In any civilised society one would want to believe that from this moment the child would be safe and not subjected to any more humiliation and indignity. But there is more, much more. The child has to relieve the nightmare again and again and tell her ‘story’ to insensitive police officials, even a women who tell her to Tell the truth or insects will crawl all over you and your mother and father will be beaten. She has to relieve the horror again in front of a magistrate.
The end of the matter was that the medical examiner ruled out rape! How could he do that when the child had described as graphically as a three year old can do the acts perpetrated by the man. The main is out on bail. And her parents have been thrown out of their home by their landlord, their reputation sullied. I do not know what logic works here. I am speechless and seething.
The equation is skewed. It is not a case of 1 victim and 1 perpetrator. It is the a matter of one tiny victim just three and a half and a slew of perpetrators: the rapist, his wife under whose watch this happened, the police and their taunts, the medical examiner whose report is shocking, the magistrate whose understanding of rape is beyond one’s understanding and last of all the community who as always lands up blaming the victim. How can a child be heard.
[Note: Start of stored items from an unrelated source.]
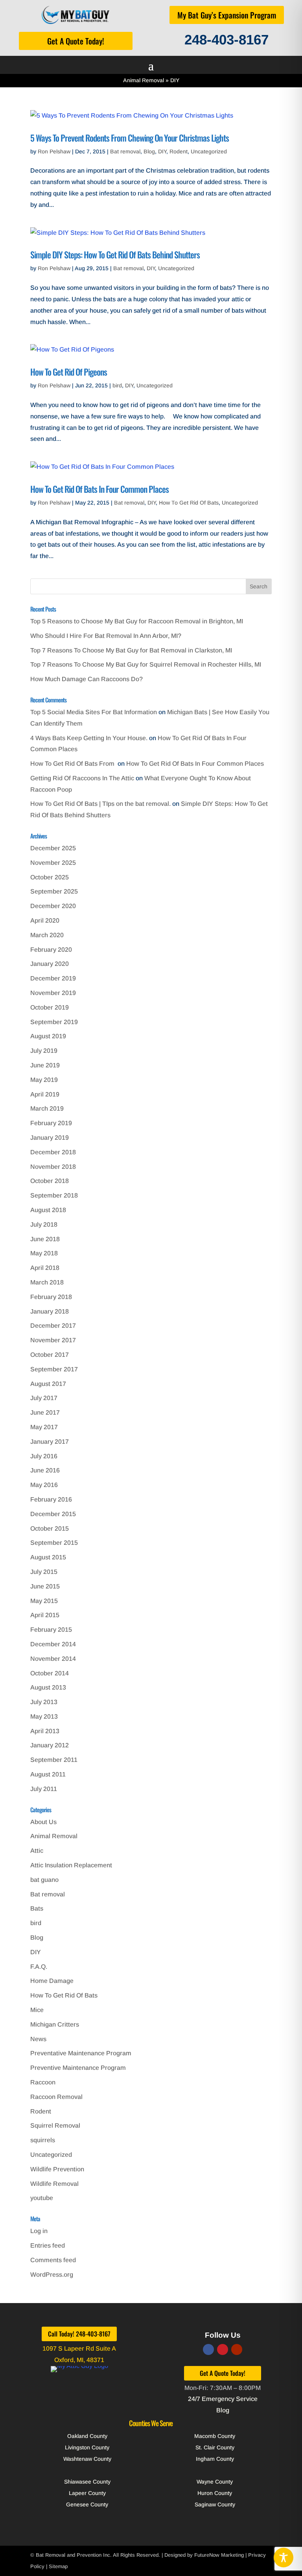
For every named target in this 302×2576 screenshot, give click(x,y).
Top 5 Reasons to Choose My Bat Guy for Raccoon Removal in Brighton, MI (136, 621)
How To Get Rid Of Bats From (73, 763)
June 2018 (45, 1239)
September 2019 (54, 1022)
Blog (149, 151)
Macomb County (214, 2436)
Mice (37, 2010)
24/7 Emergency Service (223, 2398)
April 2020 (44, 920)
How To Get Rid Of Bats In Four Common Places (99, 489)
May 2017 (44, 1427)
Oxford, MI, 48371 (79, 2360)
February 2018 (51, 1297)
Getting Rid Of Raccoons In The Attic (82, 778)
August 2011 (48, 1774)
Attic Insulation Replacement (71, 1865)
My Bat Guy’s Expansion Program (226, 15)
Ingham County (215, 2459)
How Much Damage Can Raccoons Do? (86, 679)
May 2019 (44, 1079)
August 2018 (48, 1210)
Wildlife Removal (54, 2183)
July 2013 (43, 1702)
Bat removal (125, 151)
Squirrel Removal (55, 2125)
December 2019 (53, 978)
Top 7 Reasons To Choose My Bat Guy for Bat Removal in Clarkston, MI (131, 650)
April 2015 (44, 1615)
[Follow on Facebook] (208, 2349)
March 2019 (47, 1108)
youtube (41, 2198)
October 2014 (49, 1673)
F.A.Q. (38, 1966)
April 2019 (44, 1094)
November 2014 (53, 1658)
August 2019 (48, 1036)
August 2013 (48, 1687)
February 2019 (51, 1123)
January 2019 (49, 1137)
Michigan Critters (54, 2024)
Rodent (178, 151)
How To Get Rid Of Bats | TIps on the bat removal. (100, 803)
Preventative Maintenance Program (80, 2053)
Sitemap (58, 2566)
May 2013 (44, 1716)
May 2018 (44, 1253)
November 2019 (53, 992)
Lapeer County (87, 2493)
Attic (36, 1850)
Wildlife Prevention (57, 2169)
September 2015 (54, 1542)
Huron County (214, 2493)
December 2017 (53, 1325)
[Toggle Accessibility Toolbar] (283, 2557)
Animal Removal (143, 80)
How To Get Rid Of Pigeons (68, 371)
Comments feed (53, 2260)
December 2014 (53, 1644)
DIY (162, 151)
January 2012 (49, 1745)
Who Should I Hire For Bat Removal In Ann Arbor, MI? (105, 635)
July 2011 (43, 1789)
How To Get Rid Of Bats (189, 502)
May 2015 (44, 1601)
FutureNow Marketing (219, 2555)
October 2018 (49, 1180)
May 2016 (44, 1484)
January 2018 (49, 1311)
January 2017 (49, 1441)
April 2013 (44, 1731)
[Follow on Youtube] (236, 2349)
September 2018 (54, 1195)
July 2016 (43, 1456)
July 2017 (43, 1398)
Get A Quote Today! (75, 41)
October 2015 (49, 1528)
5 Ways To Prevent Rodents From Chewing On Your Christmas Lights (129, 137)
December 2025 (53, 848)
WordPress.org (51, 2274)
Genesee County (87, 2504)
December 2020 (53, 906)
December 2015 (53, 1514)
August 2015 (48, 1557)
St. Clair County (214, 2447)
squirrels (42, 2140)
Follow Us (223, 2335)
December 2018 (53, 1152)
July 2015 (43, 1571)
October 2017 (49, 1354)
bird (117, 385)
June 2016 (45, 1470)
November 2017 (53, 1340)
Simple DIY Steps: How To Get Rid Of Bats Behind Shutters (115, 254)
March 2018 (47, 1282)
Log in (39, 2231)
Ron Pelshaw (54, 151)
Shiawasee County (87, 2481)
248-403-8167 (226, 39)
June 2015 (45, 1586)
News (38, 2039)
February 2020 (51, 949)
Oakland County (87, 2436)
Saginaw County (215, 2504)
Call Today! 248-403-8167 (79, 2333)
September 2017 (54, 1369)
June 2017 (45, 1412)
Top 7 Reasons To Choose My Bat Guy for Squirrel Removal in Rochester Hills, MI (145, 664)
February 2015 (51, 1629)
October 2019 (49, 1007)
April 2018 (44, 1267)
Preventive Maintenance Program (78, 2067)
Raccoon (42, 2082)
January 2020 (49, 963)
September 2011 (53, 1759)
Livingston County (87, 2447)
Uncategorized (209, 151)
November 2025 (53, 862)
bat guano (44, 1879)
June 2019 (45, 1065)
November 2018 (53, 1166)
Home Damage (52, 1980)
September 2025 (54, 891)
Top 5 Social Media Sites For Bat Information (93, 712)
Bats (36, 1908)
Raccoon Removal (56, 2096)
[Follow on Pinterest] (222, 2349)
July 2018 (43, 1224)
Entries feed (47, 2245)
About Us (43, 1822)
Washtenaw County (87, 2459)
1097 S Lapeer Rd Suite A (79, 2348)
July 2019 (43, 1050)
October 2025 (49, 877)
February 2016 (51, 1499)
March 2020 (47, 935)
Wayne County (215, 2481)
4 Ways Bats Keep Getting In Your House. (88, 738)
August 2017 (48, 1383)
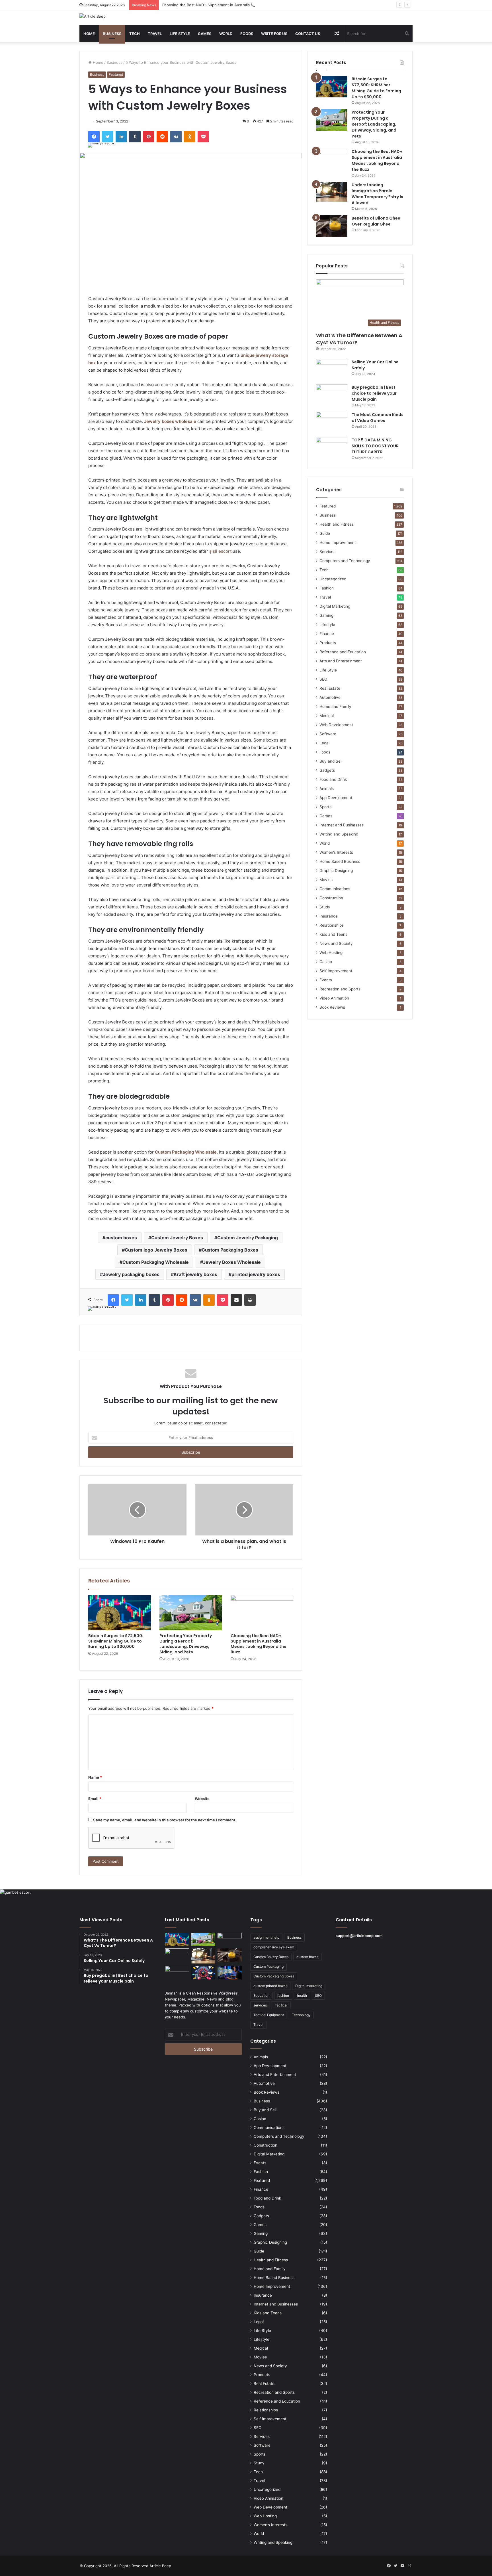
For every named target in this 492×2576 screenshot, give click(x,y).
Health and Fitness (336, 524)
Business (112, 33)
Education (261, 1995)
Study (324, 907)
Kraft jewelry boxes (195, 1274)
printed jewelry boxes (255, 1274)
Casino (325, 961)
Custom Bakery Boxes (270, 1957)
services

I can only quote Heather Mc Claine’s words when she says The only reason why child abuse is alive today, is because we as adults fail our children when we fail to listen to them. Listen to a child today!
There are several more stories like this one in the mentioned article.
The reason of this post goes further. The rape of these little girls is abhorrent. One has to have a sick mind to think otherwise. But there is another from of sexual assault that happens every minute within the walls of homes of all strata of society, assaults that are never or rarely reported as the equation is again skewed: one girl versus family honour and the equation is again skewed. What chance does the girl stand and as sometimes it is not rape in the legal definition – penetration- it is often poo poohed away by the elder one goes to for help. What many do not understand is that child sexual abuse is NOT only intercourse. Even a single instance of groping by someone you trust is sufficient to scar a child for life. The incident takes on the form of a predator that lives for ever in some dark recess of the survivor’s soul and raises its ugly and monstrous head at the least expected moment, often when the survivor feels she has healed and wants to live a normal life, or when she dares to dream. The beast is a hydra headed one and can take many shapes: an unexplained illness, a sombre mood, anything to ensure that the survivor does take that one step that would spell release and freedom.
Many of us do not know that. There was a time when I too did not. But this is the raw and stark reality faced by a child sexual abuse survivor simply because a trusting adult broke the trust in a vile and reprehensible way.
The survivor is scarred for ever. As a survivor who was raped at the age of 16 and could not remember the faces of those who violated her:“All I remember from that night is a smell” . A smell that impregnates every part of her memory forever.